New orders grew for the 10th month in a row. Production expanded for the seventh month in a row. This was the first month the production index had been below 56.0 since December 2013. Both new orders and production have grown at a slower rate since March 2014. Backlogs contracted for the third month in a row, and the rate of contraction has accelerated in each of those months. Even though the backlog index contracted, it was still 10.1% higher than it was one year ago. This is a positive sign for future capacity utilization and capital equipment spending. Employment increased for the 11th month in a row. However, the rate of growth was noticeably slower than any other month in 2014. Exports contracted for the third time in four months. Supplier deliveries have lengthened at a fairly steady rate in 2014. Since August 2013, material prices have been increasing at an accelerating rate. Prices received by durable goods manufacturers have increased for three straight months. But, future business expectations fell to their lowest level since October 2013.

Growth at plants with more than 250 employees remains very strong although the index for these plants fell to its lowest level of 2014. The growth rate also slowed somewhat at facilities with 20-249 employees. At plants with 19 or fewer employees, the index contracted at a faster rate for the second month in a row. July was the fastest rate of contraction at these size facilities since November 2013.
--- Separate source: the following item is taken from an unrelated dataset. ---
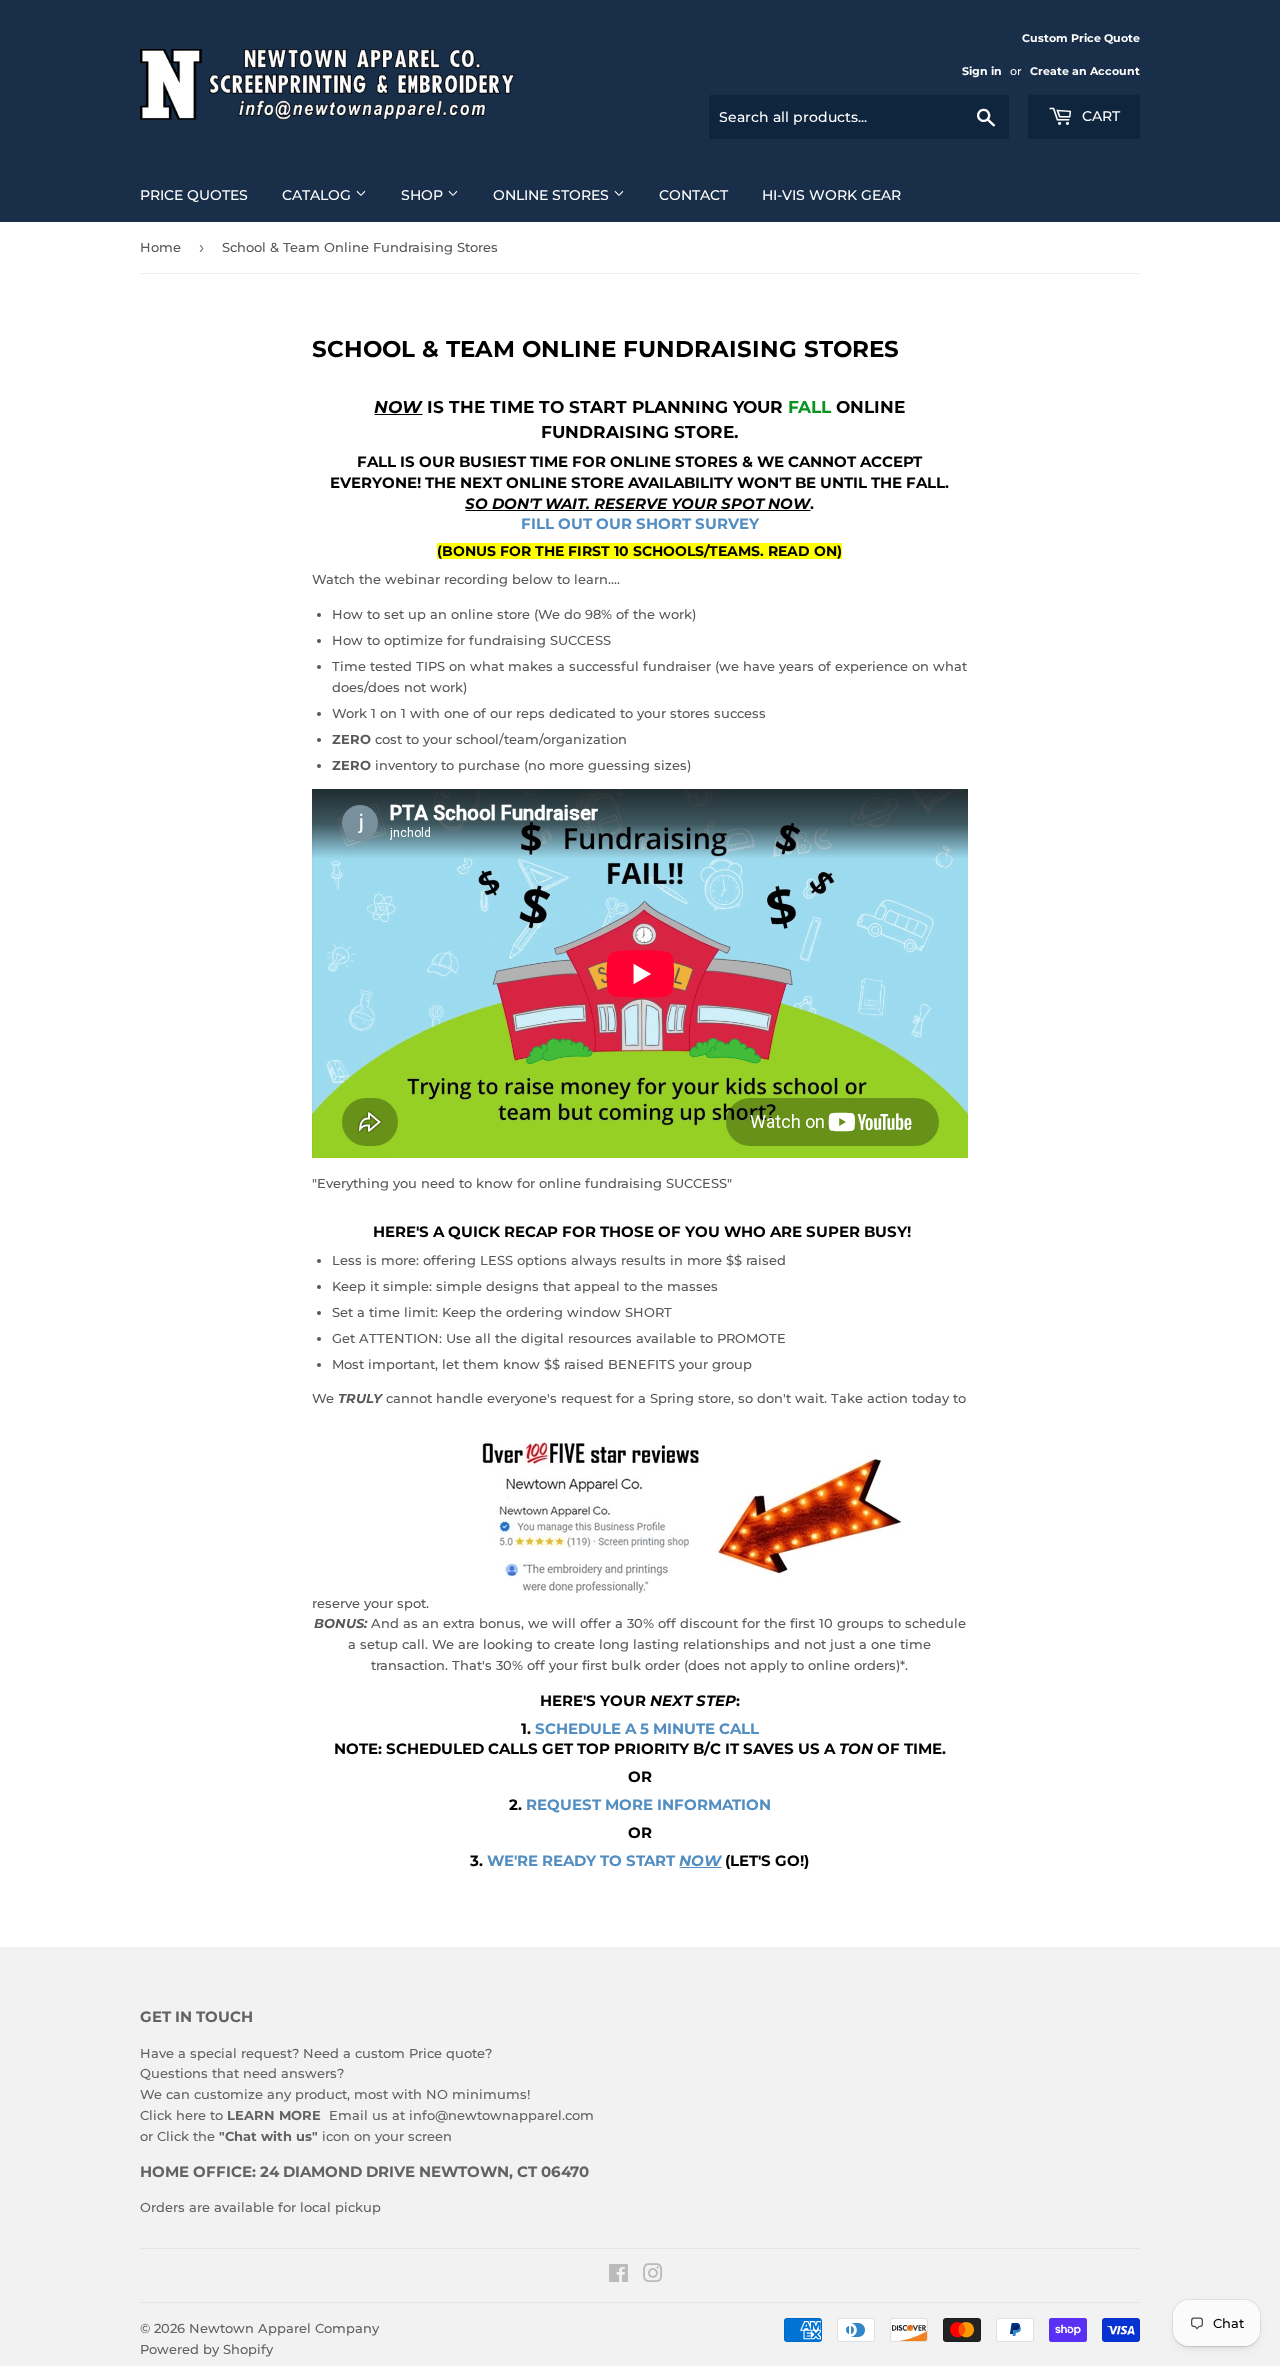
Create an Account (1085, 71)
Five of the six regions expanded in July. For the second month in a row, the South Central grew at the fastest rate, and it grew at its fastest rate since April 2012. The other regions that grew in July were the North Central – West, North Central – East, West, and Northeast. All of them grew at a significantly slower rate than the South Central. The Southeast was the only region to contract. It contracted for the first time since January.
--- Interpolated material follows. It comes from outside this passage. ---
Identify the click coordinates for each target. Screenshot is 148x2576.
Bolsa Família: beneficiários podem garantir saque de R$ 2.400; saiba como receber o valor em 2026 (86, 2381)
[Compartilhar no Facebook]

All industry segments but two expanded in July. Pumps/valves/plumbing products grew at the fastest rate in July. It was followed by medical, electronics/computers/telecommunications, machinery/equipment, petrochemical processors, primary metals, aerospace, custom processors, automotive, and metalcutting job shops. The only two end markets to contract were forming/fabricating (non-auto), and industrial motors/hydraulics/mechanical components.

In addition to the overall durable goods index, we compute indices for a number of technologies or processes. The plastics industry grew at the fastest rate in July with an index of 54.3. This was noticeably faster than the other industries. It was followed by the metalworking, moldmaking, screw machining, finishing, and composites industries

Planned capital expenditures fell to their second lowest level since November 2012. Compared to one year ago, planned capital expenditures decreased by 13.2%. This was just the second time since December 2012 that the month-over-month rate of change contracted. The annual rate of growth decelerated for the first time since February.